Page excerpt:
2.Why don't we simply train a GNN?
- We want to note that, by training with graph context, we are not aiming to only perform graph tasks (e.g. node prediction, link prediction, etc.), but also want to show that a good representation with encoded protein interaction context information helps many other downstream tasks (shown in Tables 3, 4, and 12) like remote homology prediction. We also trained GNNs on other graph-related tasks like ogbn-proteins and ogbl-ppa and conducted ablation studies with and without our learned protein embeddings, as shown in Tables 16 and 17. We show that with better protein representations and improved graph context-aware representations, the performance can be further boosted.
3.Wrong direction in the figure.
- Thanks for the feedback and pointing this out. We have fixed it in our paper.
Dear Reviewer sY9s,
As the discussion period is coming to an end tomorrow, we kindly ask you to review our response to your comments and let us know if you have any further queries. Alternatively, if you think we addressed your concerns properly and could raise the rating of the paper, we would be extremely grateful. We eagerly anticipate your response and are committed to addressing any remaining concerns before the discussion period concludes.
Best regards,
Authors
Dear Authors,
Thank you for your detailed answers. In the following you will find some follow-up thoughts:
Novelty: To improve clarity regarding the fact that BiMamba-S is not a novel architectural component but was introduced previously and applied in this work to another domain, you might consider moving the BiMamba-S section to the Preliminaries section.
Goal of Learning a Long-Context Foundation pLM: Thank you for clarifying the focus of your work. With this context in mind, I believe the manuscript requires improvements in clarity, motivation, and focus:
a) Clarity and Motivation: You should define what properties should a protein foundation model have and how could you test them. I guess, showing downstream task performances to demonstrate representation learning capabilities makes sense, just the motivation is missing.
b) Universal Representation Claim: The manuscript states that LC-pLM “learns universal AA token-level protein representations” (line 161). However, this claim is vague, and the term “universal” is not well-defined.
c) Long-Context Motivation: I agree with reviewer 8QMc’s initial comment that the necessity for long-context capabilities isn’t well motivated in the manuscript, despite the fact that Figure 6 is relevant and interesting, and implicitly shows the foundation models’ need to be able to adapt to larger sequences.
d) Multi-Modal Foundation Models: The authors state in one of the review answers that they want to focus on pure sequence foundation models. Will trained models be relevant though? Wouldn’t people just use multi-model models like ESM-3? I guess, one cannot expect the proposed method matches ESM-3 performance. However, it would be important to know how significant differences are.

(Stored data)
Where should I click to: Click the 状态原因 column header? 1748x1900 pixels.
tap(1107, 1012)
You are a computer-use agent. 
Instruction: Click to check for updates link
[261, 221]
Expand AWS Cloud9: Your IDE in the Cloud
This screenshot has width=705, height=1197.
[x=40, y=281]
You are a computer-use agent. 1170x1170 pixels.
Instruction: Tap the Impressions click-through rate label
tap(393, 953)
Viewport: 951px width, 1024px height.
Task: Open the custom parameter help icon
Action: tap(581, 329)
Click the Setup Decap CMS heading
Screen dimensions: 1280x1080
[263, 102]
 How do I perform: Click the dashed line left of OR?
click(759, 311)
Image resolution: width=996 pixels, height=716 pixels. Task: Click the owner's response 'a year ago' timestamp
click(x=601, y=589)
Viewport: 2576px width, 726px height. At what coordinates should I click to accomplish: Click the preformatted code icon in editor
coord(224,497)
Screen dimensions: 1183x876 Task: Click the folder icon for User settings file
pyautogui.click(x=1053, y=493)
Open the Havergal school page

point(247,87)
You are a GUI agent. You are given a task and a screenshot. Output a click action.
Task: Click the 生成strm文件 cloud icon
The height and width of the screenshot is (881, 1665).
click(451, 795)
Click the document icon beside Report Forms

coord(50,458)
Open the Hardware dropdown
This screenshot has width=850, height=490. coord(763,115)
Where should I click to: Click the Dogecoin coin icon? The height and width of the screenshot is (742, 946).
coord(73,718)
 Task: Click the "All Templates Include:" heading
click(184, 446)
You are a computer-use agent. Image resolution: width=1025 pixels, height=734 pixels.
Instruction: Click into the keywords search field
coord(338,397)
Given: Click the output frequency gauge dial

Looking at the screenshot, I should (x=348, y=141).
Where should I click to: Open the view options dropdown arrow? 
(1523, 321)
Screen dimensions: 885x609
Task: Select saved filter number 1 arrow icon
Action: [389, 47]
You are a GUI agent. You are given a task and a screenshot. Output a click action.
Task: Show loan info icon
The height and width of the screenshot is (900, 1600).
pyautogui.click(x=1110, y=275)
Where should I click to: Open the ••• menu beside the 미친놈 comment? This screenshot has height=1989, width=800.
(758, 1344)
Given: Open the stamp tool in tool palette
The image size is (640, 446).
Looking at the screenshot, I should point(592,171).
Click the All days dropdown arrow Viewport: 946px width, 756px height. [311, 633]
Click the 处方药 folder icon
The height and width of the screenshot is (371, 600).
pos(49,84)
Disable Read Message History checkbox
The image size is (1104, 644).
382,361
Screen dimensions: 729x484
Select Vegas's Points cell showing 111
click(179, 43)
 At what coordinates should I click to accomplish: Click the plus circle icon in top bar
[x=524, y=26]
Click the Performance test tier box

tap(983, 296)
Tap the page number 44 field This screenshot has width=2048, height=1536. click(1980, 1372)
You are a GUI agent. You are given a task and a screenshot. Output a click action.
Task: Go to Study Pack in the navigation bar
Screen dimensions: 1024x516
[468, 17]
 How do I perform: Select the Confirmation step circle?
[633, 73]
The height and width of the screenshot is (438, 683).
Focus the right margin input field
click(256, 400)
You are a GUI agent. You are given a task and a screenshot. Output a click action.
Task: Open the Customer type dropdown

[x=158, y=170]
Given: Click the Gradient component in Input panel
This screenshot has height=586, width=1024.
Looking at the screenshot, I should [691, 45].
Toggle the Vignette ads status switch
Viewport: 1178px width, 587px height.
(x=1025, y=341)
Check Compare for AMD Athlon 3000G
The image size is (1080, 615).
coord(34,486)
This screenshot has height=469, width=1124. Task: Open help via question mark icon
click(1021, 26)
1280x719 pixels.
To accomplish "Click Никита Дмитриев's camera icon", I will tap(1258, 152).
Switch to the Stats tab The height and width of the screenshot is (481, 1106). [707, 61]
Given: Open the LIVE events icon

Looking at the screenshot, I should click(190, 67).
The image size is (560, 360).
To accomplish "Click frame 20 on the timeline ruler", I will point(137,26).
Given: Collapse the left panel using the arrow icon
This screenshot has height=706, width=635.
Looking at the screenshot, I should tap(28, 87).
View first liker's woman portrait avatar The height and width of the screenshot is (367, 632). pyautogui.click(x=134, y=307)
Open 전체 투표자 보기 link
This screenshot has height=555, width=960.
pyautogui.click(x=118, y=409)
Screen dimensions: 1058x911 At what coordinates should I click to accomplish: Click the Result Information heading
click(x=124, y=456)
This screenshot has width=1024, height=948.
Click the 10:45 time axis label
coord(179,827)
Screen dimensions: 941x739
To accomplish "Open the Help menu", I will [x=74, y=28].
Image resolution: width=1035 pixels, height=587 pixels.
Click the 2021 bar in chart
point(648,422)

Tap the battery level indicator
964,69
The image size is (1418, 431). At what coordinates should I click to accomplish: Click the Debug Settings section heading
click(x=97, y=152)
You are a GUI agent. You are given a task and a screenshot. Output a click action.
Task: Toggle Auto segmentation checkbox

Goal of the exercise:
Answer from the review discussion:
1. Which two graph-related tasks did the authors also train GNNs on?
2. To which section does the reviewer suggest moving the BiMamba-S section?
3. Which multi-modal model does the reviewer name as an alternative people might use?
Rely on the review discussion alone.

Result for this exercise:
1. ogbn-proteins and ogbl-ppa
2. The Preliminaries section
3. ESM-3